The Pork Won Ton/Low-Carbohydrate Asian Meatball

I have a sweet neighbor who brought me authentic Chinese food one night, because she and I always exchange dinner plates. She is an EXCELLENT cook. I have been having a craving for Asian food ever since, and so, I came up with the following seasonings, for Pork Won Tons, which, the filling can also be used for Low Carbohydrate Asian Meatballs. These Asian filled dumplings can be cooked several ways, by either steaming them (making sure they do not touch, or they will stick together), by frying them, or boiling them in either plain water, or to make won ton soup. We enjoyed ours fried, and so, this is the recipe I am going to share with you. One serving of won tons is 8 wrappers, so you figure 8 per person (this recipe will yield about 4 dozen, or you can split it up into 2 batches, to make 2 dozen, which is 24, which comes out to 3 servings). Here we go…..

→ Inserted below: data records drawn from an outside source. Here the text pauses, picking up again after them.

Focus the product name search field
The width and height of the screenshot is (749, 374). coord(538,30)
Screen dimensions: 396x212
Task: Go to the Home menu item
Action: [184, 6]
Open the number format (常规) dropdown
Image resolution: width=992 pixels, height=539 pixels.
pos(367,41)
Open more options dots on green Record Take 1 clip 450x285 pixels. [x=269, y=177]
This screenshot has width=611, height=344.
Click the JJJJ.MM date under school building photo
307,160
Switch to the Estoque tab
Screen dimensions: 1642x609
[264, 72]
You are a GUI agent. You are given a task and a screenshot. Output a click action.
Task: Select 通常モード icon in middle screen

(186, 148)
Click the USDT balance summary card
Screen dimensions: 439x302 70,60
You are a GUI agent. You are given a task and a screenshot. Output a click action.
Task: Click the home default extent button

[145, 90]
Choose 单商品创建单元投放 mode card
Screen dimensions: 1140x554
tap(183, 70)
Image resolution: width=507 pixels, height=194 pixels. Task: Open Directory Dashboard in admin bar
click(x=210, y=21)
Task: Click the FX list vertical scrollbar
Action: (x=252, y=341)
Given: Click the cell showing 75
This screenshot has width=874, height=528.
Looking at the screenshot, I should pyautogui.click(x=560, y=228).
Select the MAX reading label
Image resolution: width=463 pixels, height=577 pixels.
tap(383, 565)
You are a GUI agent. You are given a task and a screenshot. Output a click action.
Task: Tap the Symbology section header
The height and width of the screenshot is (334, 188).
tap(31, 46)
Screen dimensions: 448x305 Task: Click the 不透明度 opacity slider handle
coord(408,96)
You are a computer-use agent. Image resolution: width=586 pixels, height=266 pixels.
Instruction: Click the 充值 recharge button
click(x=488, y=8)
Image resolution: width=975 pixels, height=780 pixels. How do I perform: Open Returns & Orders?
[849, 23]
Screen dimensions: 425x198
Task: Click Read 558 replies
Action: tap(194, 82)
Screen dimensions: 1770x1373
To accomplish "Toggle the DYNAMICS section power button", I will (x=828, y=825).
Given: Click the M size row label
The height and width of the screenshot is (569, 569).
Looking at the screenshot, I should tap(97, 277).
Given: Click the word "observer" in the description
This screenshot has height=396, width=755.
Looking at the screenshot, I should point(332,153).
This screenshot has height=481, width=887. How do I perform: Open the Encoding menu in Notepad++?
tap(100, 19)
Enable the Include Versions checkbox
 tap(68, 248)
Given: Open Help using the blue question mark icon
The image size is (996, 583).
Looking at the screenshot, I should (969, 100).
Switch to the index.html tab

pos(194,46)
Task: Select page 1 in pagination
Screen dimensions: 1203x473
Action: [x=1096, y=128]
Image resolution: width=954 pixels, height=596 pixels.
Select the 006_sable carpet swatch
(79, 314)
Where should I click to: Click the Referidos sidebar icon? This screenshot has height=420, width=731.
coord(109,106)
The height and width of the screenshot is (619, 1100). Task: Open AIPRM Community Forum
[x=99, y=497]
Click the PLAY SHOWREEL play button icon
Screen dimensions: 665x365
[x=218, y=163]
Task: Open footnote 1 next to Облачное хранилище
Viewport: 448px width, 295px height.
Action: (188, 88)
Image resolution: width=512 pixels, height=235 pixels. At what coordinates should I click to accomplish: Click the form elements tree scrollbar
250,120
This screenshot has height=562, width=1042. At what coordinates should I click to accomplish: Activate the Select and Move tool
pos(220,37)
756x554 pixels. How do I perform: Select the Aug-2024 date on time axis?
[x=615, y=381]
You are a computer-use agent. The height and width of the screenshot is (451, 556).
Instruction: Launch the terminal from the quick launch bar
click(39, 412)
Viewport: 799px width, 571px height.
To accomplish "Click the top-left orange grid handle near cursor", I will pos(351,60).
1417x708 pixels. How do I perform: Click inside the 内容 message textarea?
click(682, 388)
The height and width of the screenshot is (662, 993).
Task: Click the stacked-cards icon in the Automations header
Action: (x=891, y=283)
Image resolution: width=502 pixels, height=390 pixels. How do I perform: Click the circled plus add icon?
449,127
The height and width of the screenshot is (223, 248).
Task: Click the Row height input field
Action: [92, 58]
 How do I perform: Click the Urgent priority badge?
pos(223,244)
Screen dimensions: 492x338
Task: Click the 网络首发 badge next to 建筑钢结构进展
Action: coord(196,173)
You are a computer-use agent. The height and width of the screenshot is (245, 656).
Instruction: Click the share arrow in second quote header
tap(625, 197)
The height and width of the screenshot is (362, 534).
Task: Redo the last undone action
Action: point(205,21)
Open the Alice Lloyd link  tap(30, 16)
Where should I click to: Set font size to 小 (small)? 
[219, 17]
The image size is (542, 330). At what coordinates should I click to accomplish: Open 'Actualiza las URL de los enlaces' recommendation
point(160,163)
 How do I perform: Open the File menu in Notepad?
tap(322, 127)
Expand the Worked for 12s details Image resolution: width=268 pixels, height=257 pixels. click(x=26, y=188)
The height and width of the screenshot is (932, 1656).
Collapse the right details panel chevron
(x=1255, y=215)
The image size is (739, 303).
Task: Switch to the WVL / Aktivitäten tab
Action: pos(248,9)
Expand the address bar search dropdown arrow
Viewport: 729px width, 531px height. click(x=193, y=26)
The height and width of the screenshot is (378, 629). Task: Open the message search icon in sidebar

1 pound lean ground pork or lean pork stew meat, grinded up in food processor

1 bunch cilantro, cut up

2 teaspoons fresh ginger

3 cloves garlic

3 tablespoons sesame oil

3 tablespoons soy sauce

2 green onions, sliced

2 large carrots, cut up

won ton wrappers (8 per person, so this recipe will yield about 4 dozen)

vegetable oil for frying

1 recipe The Asian Marinade and Sauce for dipping (please search my blog for this recipe)

non stick pan

plate lined with paper towels

Place all ingredients, except the won tons, vegetable oil, and marinade, in a food processor and grind up for a few seconds so that it will look like a ground meat mixture, and all of the vegetables are minced finely. If you are filling won ton wrappers, then please see pictures below, and on medium heat, in a pan filled with vegetable oil, fry your won tons for about 7 minutes, until nice and crispy and brown. If you will only be frying your meatballs, then place some vegetable oil in your pan, and once oil is heated for a few minutes, add your meatballs, and cook until nice and brown. Carefully remove from heat and place on paper towel lined plate. Won tons and meatballs can be served with The Asian Marinade and Sauce for dipping. (some of my wrappers were ripped, and so I had to make a couple of different designs to keep the filling in, one being where the won ton looks like an envelope, and the other being where the won ton looks like a mini burrito). Enjoy !!!

image

The Pork Won Ton/ Low-Carbohydrate Asian Meatballs, with The Asian Marinade and Sauce

raw won ton in first stages

Raw won ton in first stages. You put a little water with either a pastry brush, or your finger, at the top left and right corners of the won ton wrapper, in front of the filling, near the top of the pointed part of the won ton. 

 

raw won ton in middle stages

Raw won ton in middle stages. You achieve next step by joining the left and right corner and kind of pinching together a little bit with a touch of water so it will stick together, which brings us to the final step, in the next picture

 

raw won ton made up in final stage

Raw won ton made up in final stage. You kind of pinch that middle part together on the bottom of where the ball area is, making sure it is not too wet, especially if you are frying them.